§ **Task instructions**: In the entries that follow, find the line containing "部品見積もり (1197, 140)"; from there, copy every line exactly through the line containing "Subscribe (177, 2343)".

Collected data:
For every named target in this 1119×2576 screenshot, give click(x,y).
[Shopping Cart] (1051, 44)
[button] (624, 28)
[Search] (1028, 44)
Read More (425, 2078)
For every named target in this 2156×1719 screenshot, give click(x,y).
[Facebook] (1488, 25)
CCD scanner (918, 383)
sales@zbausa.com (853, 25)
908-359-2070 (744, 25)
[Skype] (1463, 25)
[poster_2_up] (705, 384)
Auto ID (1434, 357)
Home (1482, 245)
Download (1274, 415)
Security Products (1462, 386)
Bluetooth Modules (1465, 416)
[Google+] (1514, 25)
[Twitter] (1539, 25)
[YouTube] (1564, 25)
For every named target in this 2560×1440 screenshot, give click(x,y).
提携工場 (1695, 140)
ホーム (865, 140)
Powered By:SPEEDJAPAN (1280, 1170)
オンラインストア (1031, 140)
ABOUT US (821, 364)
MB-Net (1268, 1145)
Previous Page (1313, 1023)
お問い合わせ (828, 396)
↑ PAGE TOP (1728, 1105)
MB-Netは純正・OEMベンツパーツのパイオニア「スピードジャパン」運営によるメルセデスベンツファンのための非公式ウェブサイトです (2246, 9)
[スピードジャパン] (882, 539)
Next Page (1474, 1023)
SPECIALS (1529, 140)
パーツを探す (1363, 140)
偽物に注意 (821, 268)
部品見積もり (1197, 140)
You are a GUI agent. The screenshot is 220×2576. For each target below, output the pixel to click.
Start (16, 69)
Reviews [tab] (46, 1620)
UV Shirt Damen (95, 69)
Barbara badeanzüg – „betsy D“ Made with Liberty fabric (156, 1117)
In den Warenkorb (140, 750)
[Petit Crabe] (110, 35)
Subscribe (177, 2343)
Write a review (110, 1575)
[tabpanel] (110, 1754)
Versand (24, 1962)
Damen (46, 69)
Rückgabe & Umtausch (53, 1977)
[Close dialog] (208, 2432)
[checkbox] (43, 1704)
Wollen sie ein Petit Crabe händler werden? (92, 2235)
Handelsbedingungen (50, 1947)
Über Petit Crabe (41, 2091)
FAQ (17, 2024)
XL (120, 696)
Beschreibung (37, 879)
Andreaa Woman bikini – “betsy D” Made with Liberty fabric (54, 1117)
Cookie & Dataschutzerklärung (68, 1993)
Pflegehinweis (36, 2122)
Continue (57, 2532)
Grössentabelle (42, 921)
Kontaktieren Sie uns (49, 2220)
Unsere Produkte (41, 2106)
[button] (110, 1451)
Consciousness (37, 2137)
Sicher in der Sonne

§ **Expected answer**:
部品見積もり (1197, 140)
You are a GUI agent. The screenshot is 220×2576. For each target below, output the pixel to click.
Start (16, 69)
Reviews [tab] (46, 1620)
UV Shirt Damen (95, 69)
Barbara badeanzüg – „betsy D“ Made with Liberty fabric (156, 1117)
In den Warenkorb (140, 750)
[Petit Crabe] (110, 35)
Subscribe (177, 2343)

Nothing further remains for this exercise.